Conclusions de la session

La Commission Africaine a adopté un total de 11 résolutions, dont cinq concernent la situation des droits humains dans les pays suivants :

  • la République fédérale démocratique d’Éthiopie,
  • la République du Burundi,
  • la République démocratique du Congo,
  • la République du Gabon, et
  • la République de Gambie.

Des résolutions thématiques ont été adoptées concernant les questions suivantes :

  • les critères d’octroi et de maintien du statut d’observateur pour les organisations non gouvernementales travaillant dans le domaine des droits de l’Homme et des peuples en Afrique,
  • le droit à la liberté d’information et d’expression sur Internet en Afrique,
  • la nécessité d’élaborer des directives sur la surveillance policière et les rassemblements en Afrique, et
  • l’élaboration de directives pour l’établissement de rapports dans le domaine des industries extractives.
  • La Commission Africaine a examiné 15 communications et a accordé trois demandes de mesures conservatoires.

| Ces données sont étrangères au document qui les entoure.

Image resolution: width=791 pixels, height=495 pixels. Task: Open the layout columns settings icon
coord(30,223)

La Commission Africaine a examiné le rapport périodique de la République du Mali et le rapport de sa mission de promotion en République du Sénégal, et a adopté ses observations finales en la matière.

Même si de nombreux progrès ont été réalisés dans le domaine de la promotion et de la protection des droits humains sur le continent, les débats qui ont eu lieu lors de cette session commémorative de l’Année des droits de l’Homme avec une attention particulière pour les droits des femmes ont mis en évidence la persistance d’énormes problèmes en matière de protection des droits humains en Afrique.

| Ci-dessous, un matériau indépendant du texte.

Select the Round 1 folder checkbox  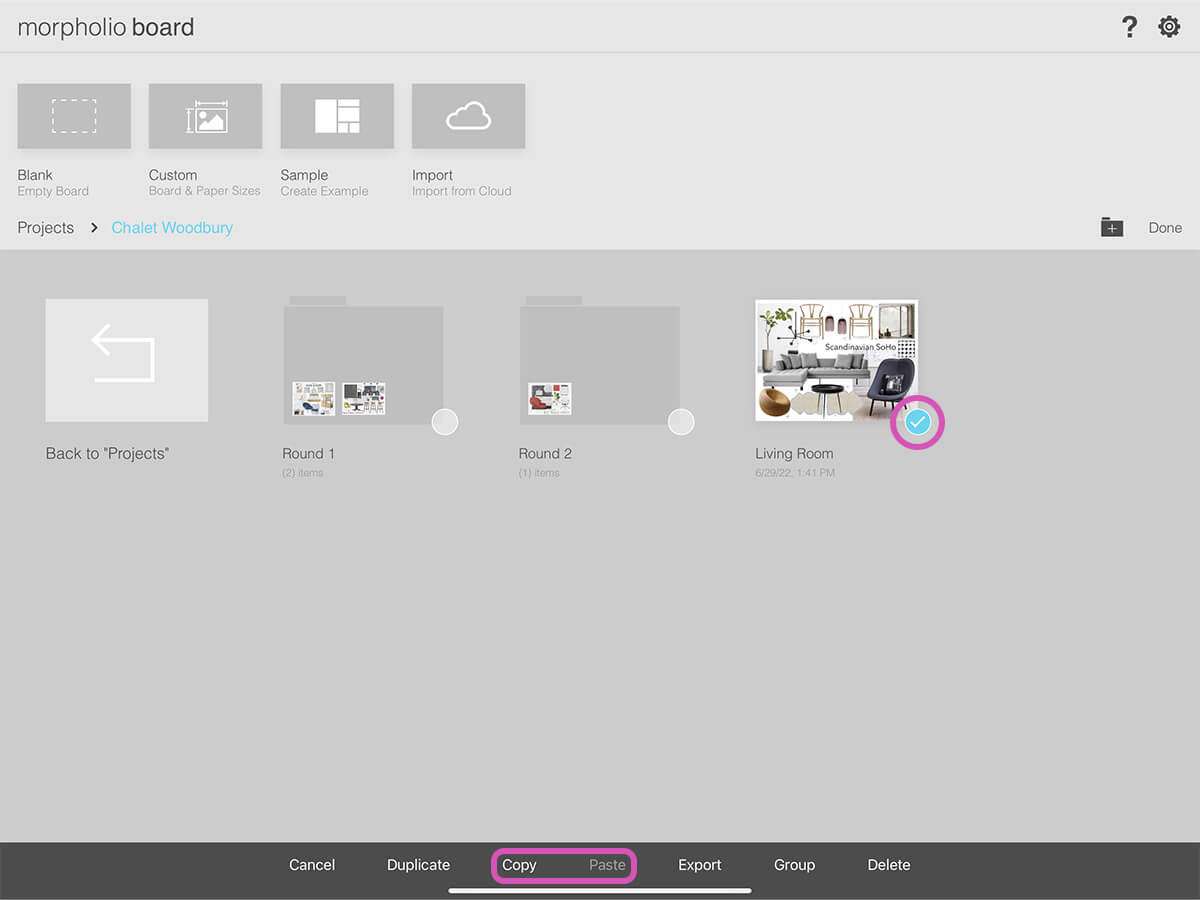coord(445,422)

Le premier enjeu est celui de la ratification universelle d’instruments clés relatifs aux droits humains par tous les pays de la région, notamment le Protocole de Maputo sur les droits des femmes en Afrique et le Protocole portant création de la Cour africaine de justice et des droits de l’Homme. Peu de pays appliquent l’article 34.6 de ce dernier Protocole qui permet aux citoyens qui le souhaitent de saisir la Cour. Le Protocole sur la démocratie et la bonne gouvernance n’a pas non plus fait l’objet d’une large ratification sur le continent.

Un deuxième problème reste prégnant : celui de la participation des femmes à la vie publique et de l’égalité des sexes. Plusieurs pays appliquent toujours des lois discriminatoires qui devraient être révisées. D’autre part, la nécessité de lutter contre les violences sexuelles sur le continent demeure impérieuse.

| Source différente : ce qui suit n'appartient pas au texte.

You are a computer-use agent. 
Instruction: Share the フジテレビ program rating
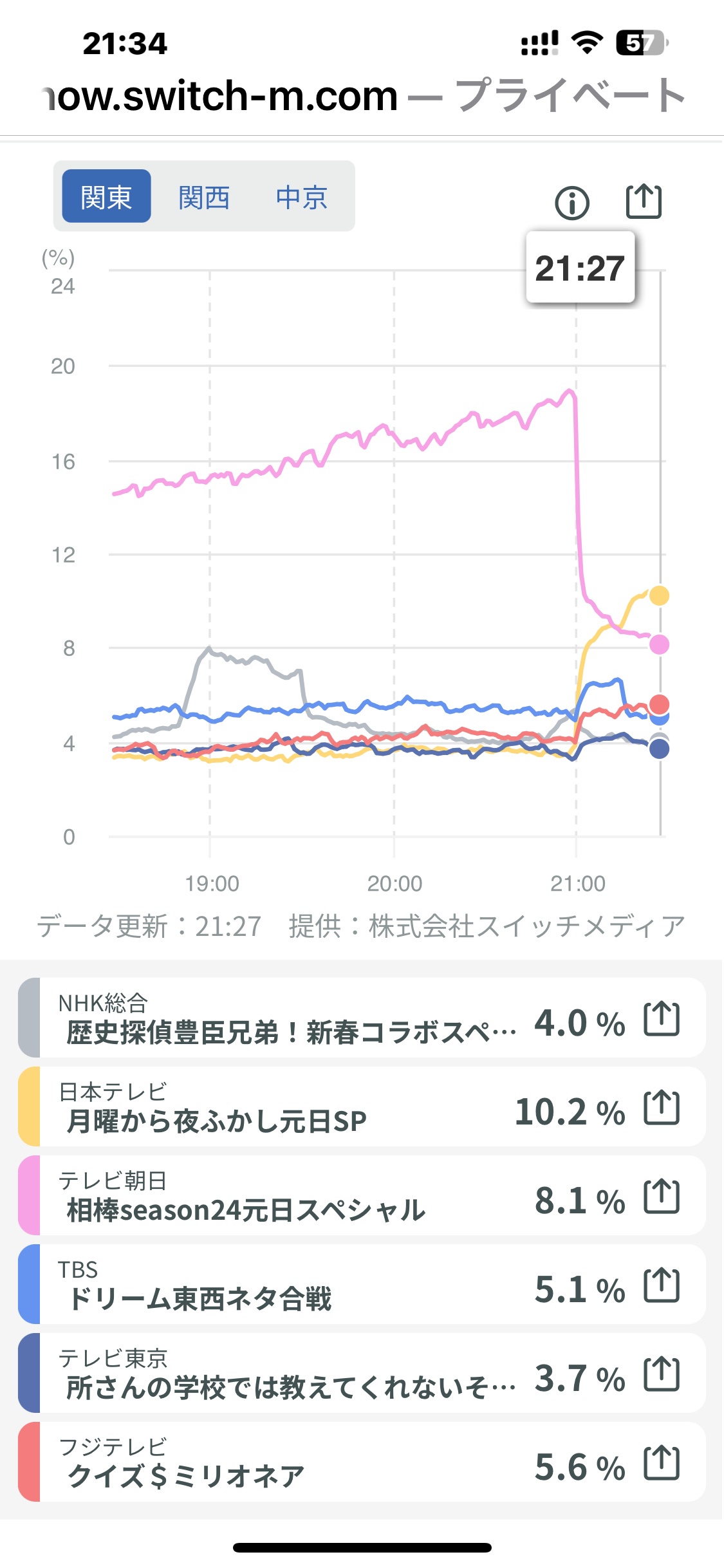pos(662,1463)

Le troisième obstacle à surmonter est la multiplication des conflits et l’instabilité croissante observées sur le continent, notamment au Burundi, au Soudan du Sud et en République démocratique du Congo.

Bien que de nombreux pays aient réalisé des progrès en termes de démocratisation et d’établissement d’un état de droit, les retours en arrière constatés dans des pays comme le Soudan du Sud et le Burundi jettent une ombre sur l’ensemble de l’Afrique et mettent en péril l’application des droits humains sur le continent. Ces crises et l’absence de perspectives économiques qui touche la plupart des africains entraînent une augmentation des flux migratoires, qui exposent les migrants africains à de graves formes de violence et à des violations des droits humains lors de leur fuite.

Au cours de cette session, ISHR a organisé des événements et a fait des déclarations portant sur la nécessité de reconnaître la contribution des défenseurs des droits humains à la consolidation de l’état de droit en Afrique. ISHR a également souligné l’importance de créer un environnement sûr et favorable pour le travail des défenseurs.

Dans le cadre du développement de son plan d’action décennal pour les droits humains, l’Union Africaine doit impérativement veiller à prendre en compte les problèmes de droits humains qui persistent sur le continent et à établir des mesures concrètes et applicables pour les résoudre, notamment en protégeant plus fermement l’espace et les activités de la société civile en Afrique.

Les victimes africaines de violations des droits humains doivent être les premières bénéficiaires de la mise en œuvre de ce plan. Nous devons œuvrer afin de garantir que les gouvernements feront preuve de la volonté politique nécessaire pour tenir leurs promesses.